High scoring service information shows the organisational perspective on the principles of recovery and how the staff are supported to make a difference and look after their own wellbeing. There would be an emphasis on the workforce being reflective practitioners and this would be embedded in the workforce development plan. There would be evidence of a learning and development programme which covered a range of recovery oriented matters including equalities, awareness of culture, gender, and sexuality, and which considered trauma informed practice and strengths based practice. There may also be evidence that informal carers and the people who use the service are considered in the training programme too where possible.

Learning and development and other policies would emphasise the multi disciplinary approach required in a recovery oriented service and give equal value and priority to all practitioners.

Statement 8: Information is provided that identifies recovery focused practice as fundamental

For service information to score the highest rating in the light of this statement there would be evidence recovery focused practice was embedded across a range of service information. This would be explicit and the word 'recovery' would be appear along with guidance as to how it is implemented in the context of that service.

The key components of recovery focused practice would be mapped out in clear and simple language both in the information for the workforce and for the people who use the service and their informal carers. The service information would describe how key recovery components such as active listening, strengths based practice, offering choices, social inclusion, commitment to equalities, partnership and collaboration are played out in practice in the service. The service information would express the spirit of optimism and hope that is so vital to recovery. The service information would convey the view that setbacks and distress while inevitable are just a normal part of the recovery journey.

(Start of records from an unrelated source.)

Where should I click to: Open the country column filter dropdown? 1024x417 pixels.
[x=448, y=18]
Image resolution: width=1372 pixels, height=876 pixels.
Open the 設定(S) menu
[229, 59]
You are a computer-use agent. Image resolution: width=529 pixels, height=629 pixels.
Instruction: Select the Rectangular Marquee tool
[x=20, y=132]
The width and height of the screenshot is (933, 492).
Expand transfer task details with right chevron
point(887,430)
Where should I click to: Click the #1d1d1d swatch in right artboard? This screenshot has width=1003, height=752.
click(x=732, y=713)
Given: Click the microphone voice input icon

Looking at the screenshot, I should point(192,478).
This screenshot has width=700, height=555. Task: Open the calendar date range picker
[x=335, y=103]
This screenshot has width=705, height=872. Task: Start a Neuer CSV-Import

The highest scoring service information would include reference to the Scottish Recovery indicator as one aspect of how the service enacts and embeds recovery focused reflective practice. Diagnosis symptoms and risk management would be seen as only one aspect of an overall holistic perspective on service provision.

The service information would seek in tone and content to promote the involvement of the person using the service, enshrining their role as partners in their assessment, care plan, and the associated decisions made around these.

Scoring and rating

Each statement will be considered and the highest score of 5 awarded where there is clear evidence across the range of service information that the service has met the aspirations of the statement.

A score of one would result if it was found that there was little or no evidence that the aspirations of the statement had been met.

Arriving at a fair score between 1 and 5 is a matter of judgement based on reflection, discussion, and the application of reasoning regarding the quality and quantity of evidence.

The N/A (not applicable) option would be recorded in services where the statement is not applicable or relevant to the service or the person using the service.